Huge comp range

How do you sift through the comps without seeing the houses up close? Cops seem to have a $20+ sq/ft range on them, some are similar sq footage, rooms, and year built, yet as I look through the list of solds in the last 6 months, most will be around say 75, a few will be 60, few will be 80-90. How do you get a feel of which end of the scale your rehab is going to sell for??

Your price is going to be influenced by things like flooring, kitchen design, bathroom design, lot size, and upgrades. If you don’t know what the homes have, you are just guestimating.

In a particular area, you will probably noticed that homes with less sq ft get more per sq ft than the larger homes.

For example, a 1200 sq ft home is $200 per sq ft while a 2100 sq ft home is 170 per sq ft. It is kind of like a wholesale effect. The smaller home gets more per sq ft because the overall price is still much lower than the larger home.

Just like when you go to the store and buy a drink. If you buy a 12 pack, you get a better deal than a single can. If all things were equal, you would rather be selling 12 single cans than one 12 pack.

So you need to compare apples with apples. If you have a 2000 sq ft home, don’t look at 1500 or less sq ft homes. Look at homes right around 2000 sq ft.

I am looking at a 2400sq/ft comparing to another 2400sq/ft. I foudn the difference though, its across the street in a different part of or different subdivision. I have my comps within .5 miles, I may change that to .25, but the you don’t get many comps, I guess 3 is all you really need.

Every time I think I have it down and understand it, I find something new out that raises question :slight_smile:

Since we’re rehabbing, essentially if done right for the right $$$ we can make our homes get top dollar / sq/ft right?

I was going to say, if you found a home that had upgrades like wood flooring and granite counters, you could build the same way, providing the numbers work.

See what some of the hardcore rehabbers say though.

You need to be EXTREMELY cautious Mark.

I have somewhere in the neighborhood of 4,500 valuations under my belt, and I’ve seen the most amazing mistakes made by those who choose to go it alone.

The worst to date: An investor from well outside the area purchased a home in a neighborhood which backed to a neighborhood of homes within a country club. He used comps from within the country club neighborhood, and went on to overimprove the property by more than $180k in my opinion (the house languished on the market, and ate him alive).

In another instance: A woman–trying to sell her home herself–went to a Loan Officer for advice (rather than an Agent or Appraiser). She priced her property (with help from the Loan Officer & an Automated Value Module [AVM]). Problem was…property valuation is not the expertise of the typical Loan Officer & AVM’s are proving to be highly unreliable–she overpriced her property by $70k (nearly 30%).

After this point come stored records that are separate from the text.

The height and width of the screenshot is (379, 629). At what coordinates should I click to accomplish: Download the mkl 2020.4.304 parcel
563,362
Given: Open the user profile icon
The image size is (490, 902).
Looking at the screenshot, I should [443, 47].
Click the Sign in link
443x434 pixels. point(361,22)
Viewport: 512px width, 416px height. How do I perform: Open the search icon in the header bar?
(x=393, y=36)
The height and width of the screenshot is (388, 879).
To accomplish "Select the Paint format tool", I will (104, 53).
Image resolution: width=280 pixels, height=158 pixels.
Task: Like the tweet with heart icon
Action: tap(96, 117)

Those are just two of numerous examples. With such a wide range of potential comparables to choose from…should you follow online advice, or consider hiring the services of a professional (which cost little in relation to the potential dollars they could save you).

I could offer more detailed advice regarding selecting comparables, but many would consider my business advice a very valuable commodity, and it’s a holiday weekend…I’ve got a yard to tend to.

Best of luck,


Ugh a yard!! Don’t remind me!!!

Thanks for the heads up I know me and I’m sure everyone else who participates / trolls the board does too!

The best kinds of comps are those that come FROM the neighborhood you are buying in. Also, you need to make sure certain criteria match. In my area, 1 mile areas are broken down into Map areas. So if there aren’t enough from the neighborhood, I do my best to make sure the comps come from that Map area. Then make sure the all the comps have the same matching features such as:
Bedrooms - Are critical, very tough to compare a 2 br to a 3, or even a 3 br to a 4
Baths - Important up to about 3.1 baths
Sq Ft - best to go 100 sq ft lower, plus 150 sq ft above. This ratio will give you a tougher comparison to make sure the property is a good deal.
Year - Important. In most areas, a 1960s house is still comparable to a 1975 house, but I would not say a 1979 house is comparable to a 1985 house. Newer houses just cannot be used against older houses.
Basements - In Michigan, basements are a key factor for determining price. If you live in an area where basements are important, don’t compare a house without a basement to a house with a basement. You’re setting yourself up for problems.